#### [To do]
Begin at the top of the following data. Copy each line exactly until you have copied the line containing "The image size is (946, 1288).".

(Beginning of Records for the exercise)

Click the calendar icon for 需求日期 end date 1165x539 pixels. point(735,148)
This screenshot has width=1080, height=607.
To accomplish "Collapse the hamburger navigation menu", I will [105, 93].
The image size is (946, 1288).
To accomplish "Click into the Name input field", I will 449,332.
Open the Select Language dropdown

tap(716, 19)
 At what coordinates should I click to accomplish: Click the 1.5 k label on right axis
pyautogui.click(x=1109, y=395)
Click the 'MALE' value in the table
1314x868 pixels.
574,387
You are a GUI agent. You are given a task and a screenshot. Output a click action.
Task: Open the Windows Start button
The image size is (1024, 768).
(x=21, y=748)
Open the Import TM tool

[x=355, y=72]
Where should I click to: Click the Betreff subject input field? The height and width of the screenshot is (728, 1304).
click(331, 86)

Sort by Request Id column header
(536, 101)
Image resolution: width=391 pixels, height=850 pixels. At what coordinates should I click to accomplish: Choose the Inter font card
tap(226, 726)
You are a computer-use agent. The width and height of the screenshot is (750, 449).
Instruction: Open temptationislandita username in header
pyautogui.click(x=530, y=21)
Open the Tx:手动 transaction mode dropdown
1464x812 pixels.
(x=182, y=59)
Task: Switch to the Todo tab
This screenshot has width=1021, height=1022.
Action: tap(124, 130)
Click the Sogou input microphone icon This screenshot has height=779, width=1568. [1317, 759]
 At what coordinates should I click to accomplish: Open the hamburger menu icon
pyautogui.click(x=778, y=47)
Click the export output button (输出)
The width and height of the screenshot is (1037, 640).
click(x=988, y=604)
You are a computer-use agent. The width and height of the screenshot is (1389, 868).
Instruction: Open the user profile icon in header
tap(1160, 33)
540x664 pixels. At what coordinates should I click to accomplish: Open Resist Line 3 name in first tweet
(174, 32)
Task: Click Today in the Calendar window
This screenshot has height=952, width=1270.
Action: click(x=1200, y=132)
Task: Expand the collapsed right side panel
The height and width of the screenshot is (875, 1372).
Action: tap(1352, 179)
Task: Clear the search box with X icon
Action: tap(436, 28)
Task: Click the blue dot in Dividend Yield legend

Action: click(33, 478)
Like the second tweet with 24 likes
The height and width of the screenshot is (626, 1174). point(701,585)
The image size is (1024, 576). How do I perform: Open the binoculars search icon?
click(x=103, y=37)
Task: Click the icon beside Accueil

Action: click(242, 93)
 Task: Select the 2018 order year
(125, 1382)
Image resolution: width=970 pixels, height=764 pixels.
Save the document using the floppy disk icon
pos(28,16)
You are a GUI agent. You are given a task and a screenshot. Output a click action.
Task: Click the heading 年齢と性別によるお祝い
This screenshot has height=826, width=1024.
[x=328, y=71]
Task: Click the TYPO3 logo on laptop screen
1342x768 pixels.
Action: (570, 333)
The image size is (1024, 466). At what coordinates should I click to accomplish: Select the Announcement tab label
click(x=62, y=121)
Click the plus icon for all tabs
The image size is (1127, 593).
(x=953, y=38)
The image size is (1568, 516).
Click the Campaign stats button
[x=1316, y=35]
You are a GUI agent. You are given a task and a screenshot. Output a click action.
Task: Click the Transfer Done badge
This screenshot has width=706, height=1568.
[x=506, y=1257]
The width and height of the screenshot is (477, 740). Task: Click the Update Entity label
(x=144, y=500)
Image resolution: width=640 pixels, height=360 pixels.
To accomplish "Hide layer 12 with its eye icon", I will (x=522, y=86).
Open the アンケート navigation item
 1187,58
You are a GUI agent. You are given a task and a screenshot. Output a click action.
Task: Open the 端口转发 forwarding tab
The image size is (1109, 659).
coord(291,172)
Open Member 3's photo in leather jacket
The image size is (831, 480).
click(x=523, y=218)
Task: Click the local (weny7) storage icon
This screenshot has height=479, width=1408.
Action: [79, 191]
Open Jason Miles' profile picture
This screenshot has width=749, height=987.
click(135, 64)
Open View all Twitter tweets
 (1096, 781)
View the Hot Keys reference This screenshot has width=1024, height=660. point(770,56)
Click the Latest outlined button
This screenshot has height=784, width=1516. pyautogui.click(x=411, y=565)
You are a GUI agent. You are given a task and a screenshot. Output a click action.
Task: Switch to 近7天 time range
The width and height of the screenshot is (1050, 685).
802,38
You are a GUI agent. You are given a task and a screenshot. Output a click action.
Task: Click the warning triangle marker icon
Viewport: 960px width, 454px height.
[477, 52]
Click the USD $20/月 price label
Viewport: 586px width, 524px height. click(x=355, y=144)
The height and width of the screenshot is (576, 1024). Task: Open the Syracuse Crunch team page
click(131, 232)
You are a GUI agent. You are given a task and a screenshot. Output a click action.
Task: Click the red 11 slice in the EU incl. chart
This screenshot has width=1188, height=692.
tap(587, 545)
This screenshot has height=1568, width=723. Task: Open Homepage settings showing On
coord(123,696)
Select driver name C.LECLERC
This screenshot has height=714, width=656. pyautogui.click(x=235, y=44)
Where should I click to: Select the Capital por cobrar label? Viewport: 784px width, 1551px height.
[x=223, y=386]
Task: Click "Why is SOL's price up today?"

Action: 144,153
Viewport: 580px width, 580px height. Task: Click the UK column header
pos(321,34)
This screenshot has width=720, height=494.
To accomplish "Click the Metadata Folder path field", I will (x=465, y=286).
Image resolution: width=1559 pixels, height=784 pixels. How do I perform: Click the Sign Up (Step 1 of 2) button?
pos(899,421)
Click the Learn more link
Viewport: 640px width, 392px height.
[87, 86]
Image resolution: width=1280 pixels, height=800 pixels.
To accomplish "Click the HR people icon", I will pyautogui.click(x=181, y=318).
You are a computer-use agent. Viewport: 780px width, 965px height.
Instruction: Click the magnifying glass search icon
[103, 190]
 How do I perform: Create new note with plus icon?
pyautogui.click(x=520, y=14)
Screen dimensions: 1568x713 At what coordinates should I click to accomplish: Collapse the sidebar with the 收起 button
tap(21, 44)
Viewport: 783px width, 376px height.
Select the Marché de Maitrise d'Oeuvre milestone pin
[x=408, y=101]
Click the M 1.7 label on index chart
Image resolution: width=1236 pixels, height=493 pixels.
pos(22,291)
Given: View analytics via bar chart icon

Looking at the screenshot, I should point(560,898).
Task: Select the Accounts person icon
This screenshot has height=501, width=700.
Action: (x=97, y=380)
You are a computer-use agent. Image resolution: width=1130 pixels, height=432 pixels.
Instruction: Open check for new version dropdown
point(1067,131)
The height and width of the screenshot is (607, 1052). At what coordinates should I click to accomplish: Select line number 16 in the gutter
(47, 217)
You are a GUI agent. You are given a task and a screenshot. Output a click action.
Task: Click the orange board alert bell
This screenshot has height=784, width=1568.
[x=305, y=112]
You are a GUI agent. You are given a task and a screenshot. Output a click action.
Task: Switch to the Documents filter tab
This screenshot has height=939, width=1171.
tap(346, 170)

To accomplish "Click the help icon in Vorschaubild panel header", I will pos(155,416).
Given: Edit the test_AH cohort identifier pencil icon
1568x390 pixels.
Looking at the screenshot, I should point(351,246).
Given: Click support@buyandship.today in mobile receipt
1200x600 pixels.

(End of Records for the exercise)

#### [Exercise output]
Click the calendar icon for 需求日期 end date 1165x539 pixels. point(735,148)
This screenshot has width=1080, height=607.
To accomplish "Collapse the hamburger navigation menu", I will [105, 93].
The image size is (946, 1288).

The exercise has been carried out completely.